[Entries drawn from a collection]
>>
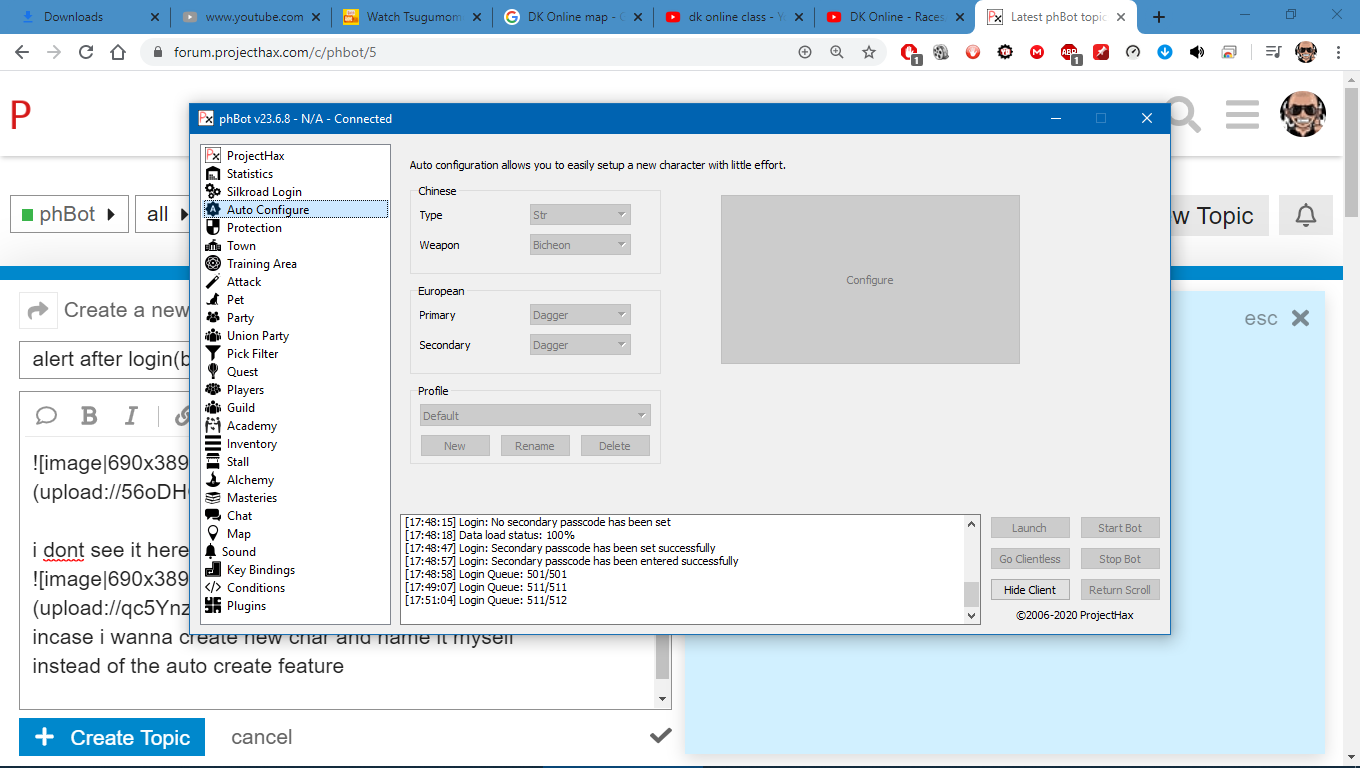Click the Hide Client button

(1029, 590)
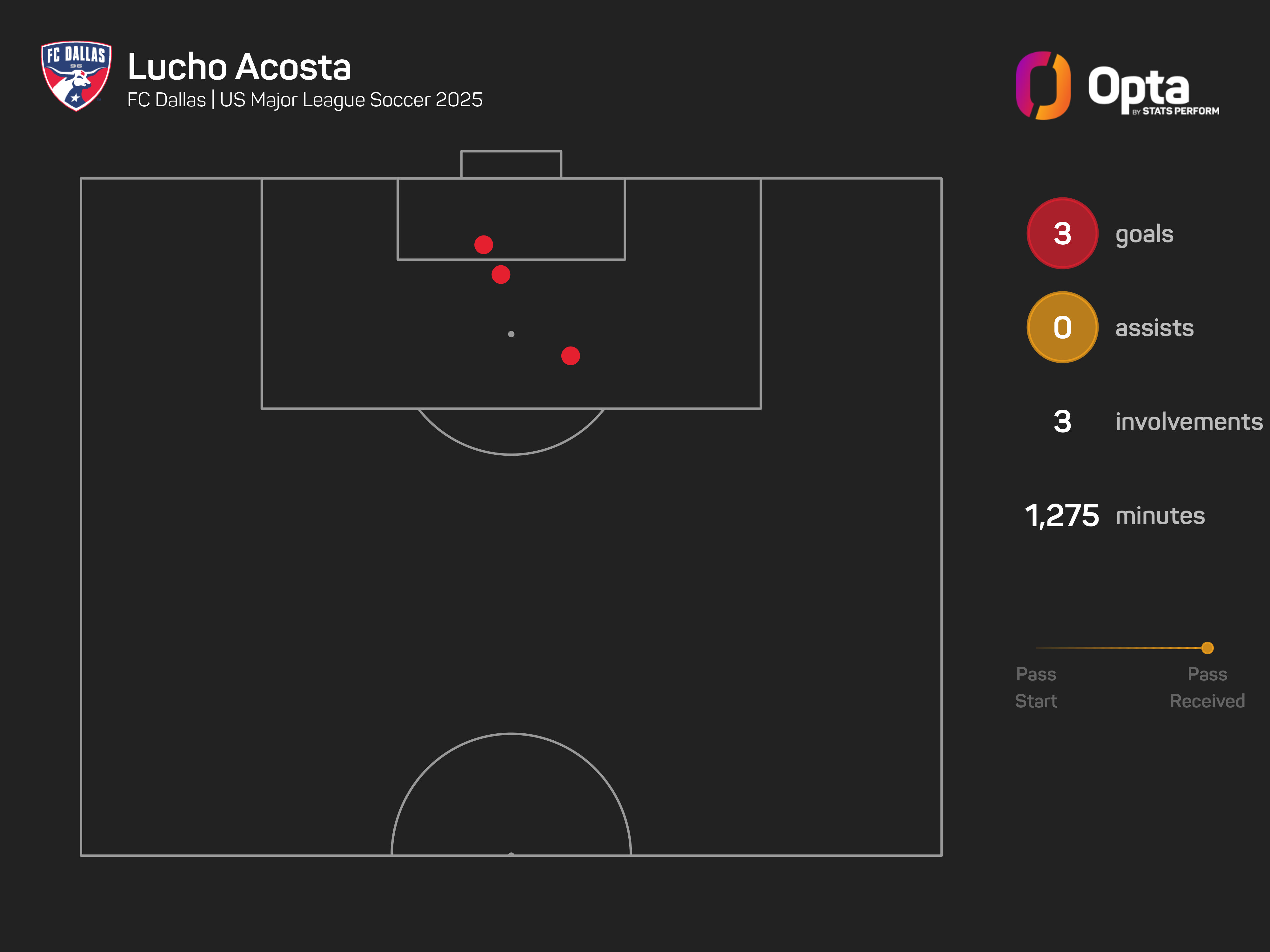
Task: Click the gold 0 assists badge
Action: (1062, 328)
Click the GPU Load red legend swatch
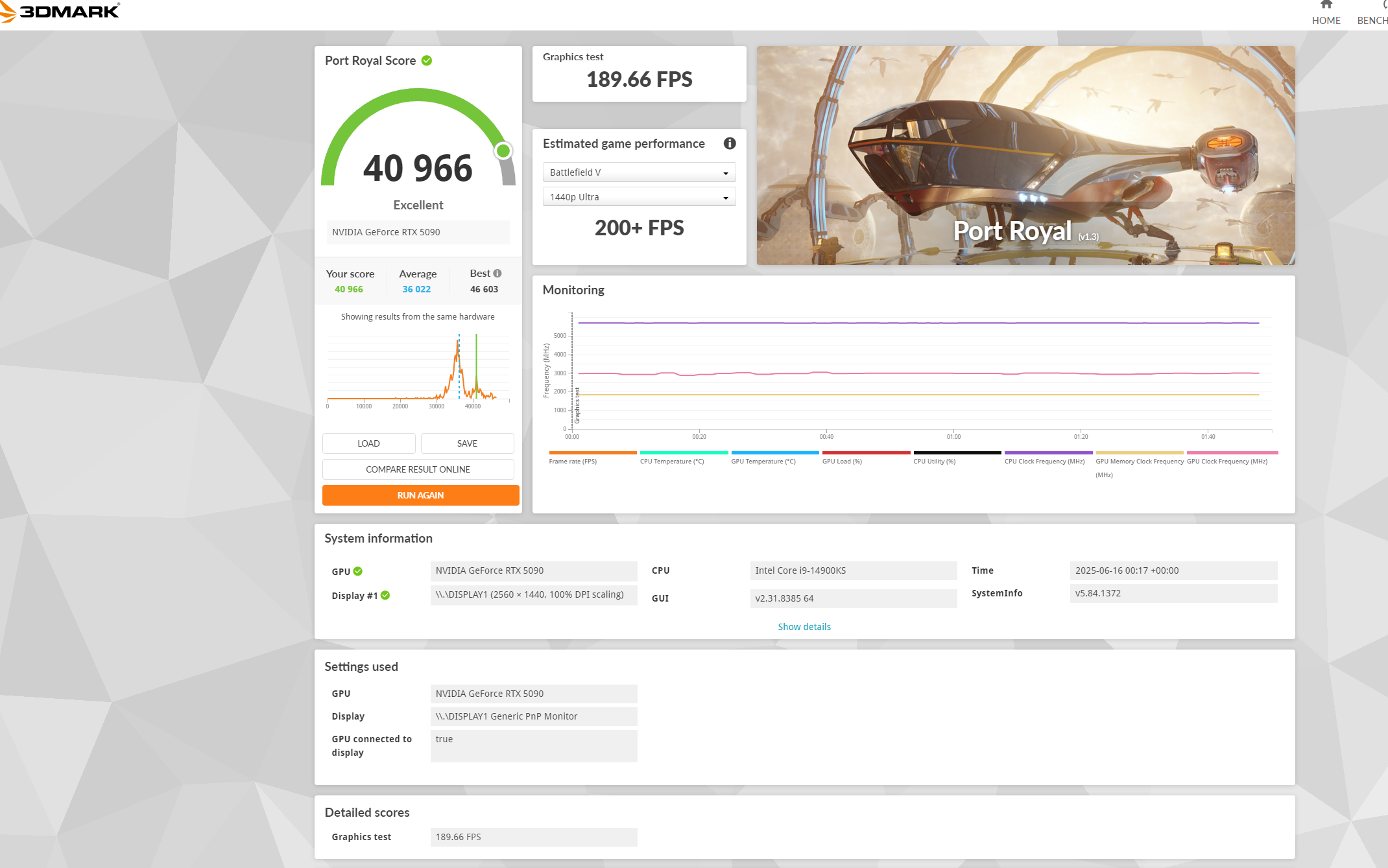This screenshot has width=1388, height=868. (x=866, y=452)
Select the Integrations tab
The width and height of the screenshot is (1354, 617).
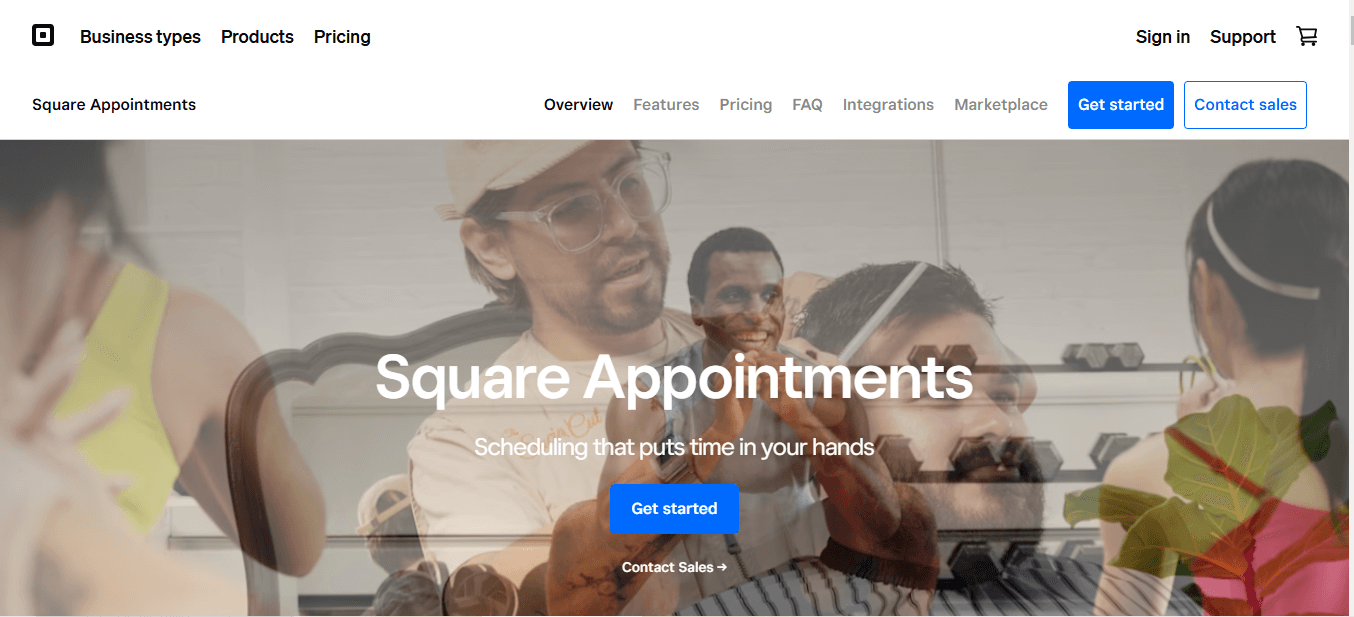click(888, 104)
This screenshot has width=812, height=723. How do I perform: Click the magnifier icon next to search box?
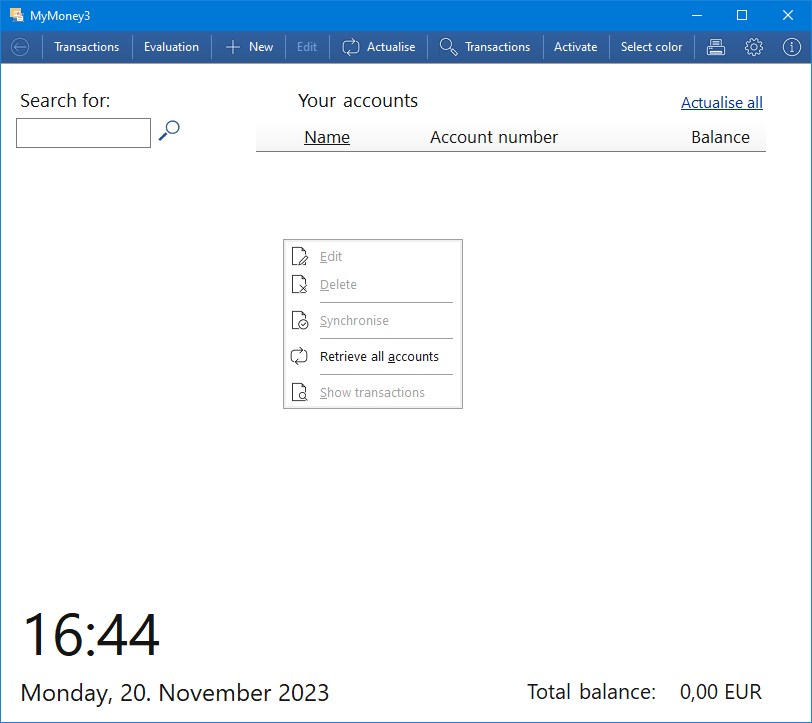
<<
**WRITTEN INSTRUCTION**: Print every line of the items above word for word, leaving the pictures out.

**WRITTEN ANSWER**:
Click the Hide Client button

(1029, 590)
Task: Click the gold 0 assists badge
Action: (1062, 328)
Click the GPU Load red legend swatch
This screenshot has width=1388, height=868. (x=866, y=452)
Select the Integrations tab
The width and height of the screenshot is (1354, 617).
click(888, 104)
This screenshot has width=812, height=723. How do I perform: Click the magnifier icon next to search box?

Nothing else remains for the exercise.